Moving away from the more specifically intellectual dimensions of the Essais, a different point of entry into the work is offered by a set of the author’s emotional responses: the growth of feelings of outrage, compassion, and indignation, fed by the mounting horrors of the wars, represents an essential support to Montaigne’s analysis, though one that the writer clearly decided not to emphasize. Whatever their attitude toward Montaigne’s work, past and present commentators are in fact unanimous in their appreciation of the author’s moderation and detachment: they praise his capacity to face with equanimity the most disruptive experiences and to show no partisan animosity in response to the tragic events of his time. For Montaigne’s contemporaries this serene attitude was associated with a specific philosophical ideal—that of stoic wisdom and of philosophical detachment form the world—though it is possible that the writer’s easy nature and friendly disposition might have contributed to the result as much as any self-imposed discipline, Gascon bonhomie breathing new life into the austere Roman stereotype.

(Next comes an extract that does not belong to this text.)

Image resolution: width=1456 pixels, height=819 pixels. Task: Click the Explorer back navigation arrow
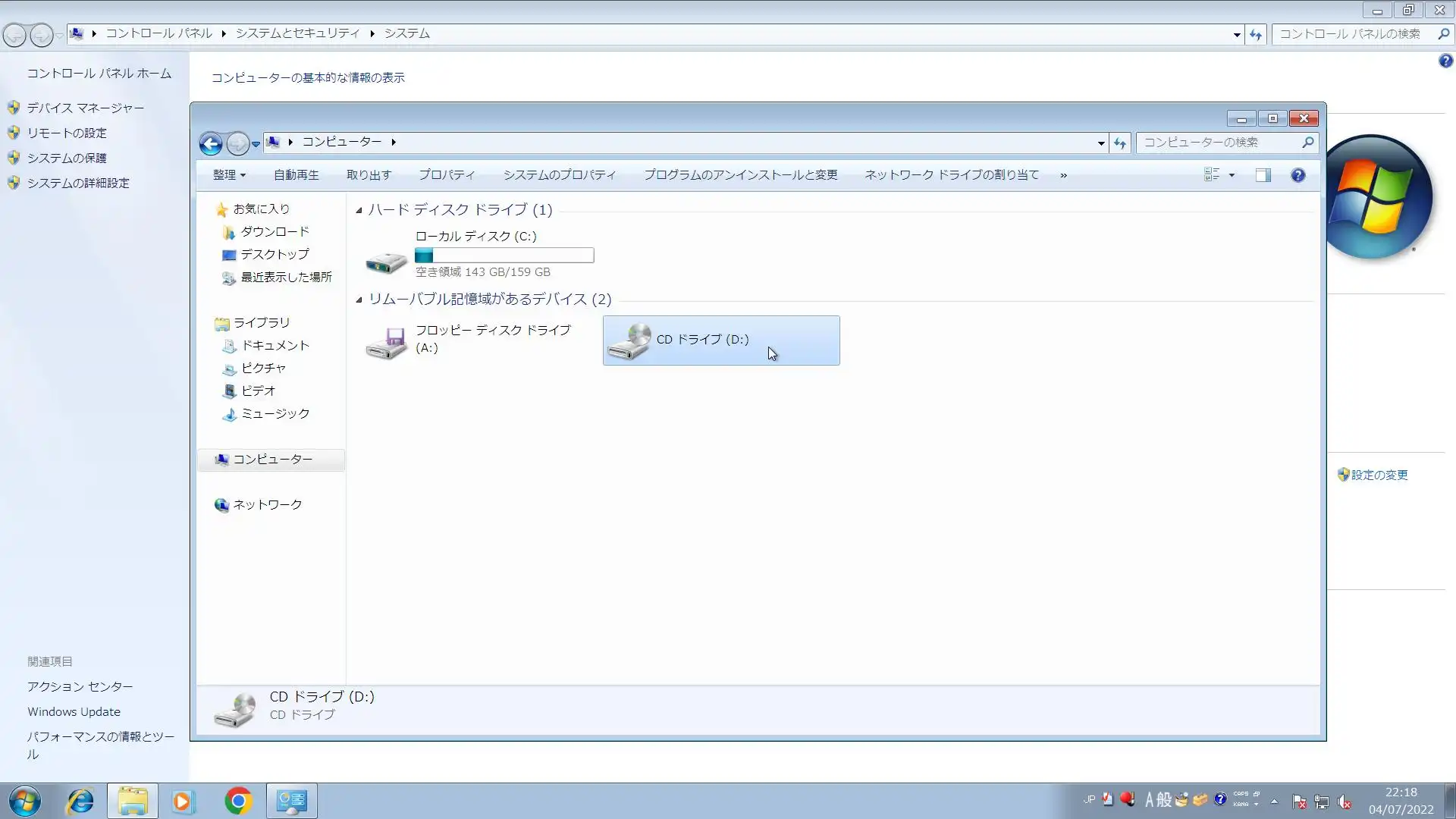[211, 143]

This image of Montaigne as impassive, smiling sage has long survived its original connotation, taking on different forms over time and reappearing as Christian compassion, humane benevolence, skeptical irony, enlightened sympathy, liberal toleration, or postmodern indulgence, in tune with changing cultural fashions. The paradox in this tenacious characterization of Montaigne is that it is both genuine and misleading. It is genuine because it corresponds to the rhetorical strategy the writer deliberately adopted in his book: if we cannot tell what the author of the Essais really felt about a number of sensitive issues, we can at least recognize his determination to oppose moderate tones to partisan peroration, common sense to fanatical preaching, modesty and doubt to dogmatic certitude, irony to arrogance. It is misleading, on the other hand, because it conceals the passionate sentiments that sustain the whole enterprise: feelings of rage, disgust, indignation, outrage, carefully mastered under the smooth surface of an easy, meandering prose, which only at unguarded moments flare up unexpectedly like flashes of lightning across the page.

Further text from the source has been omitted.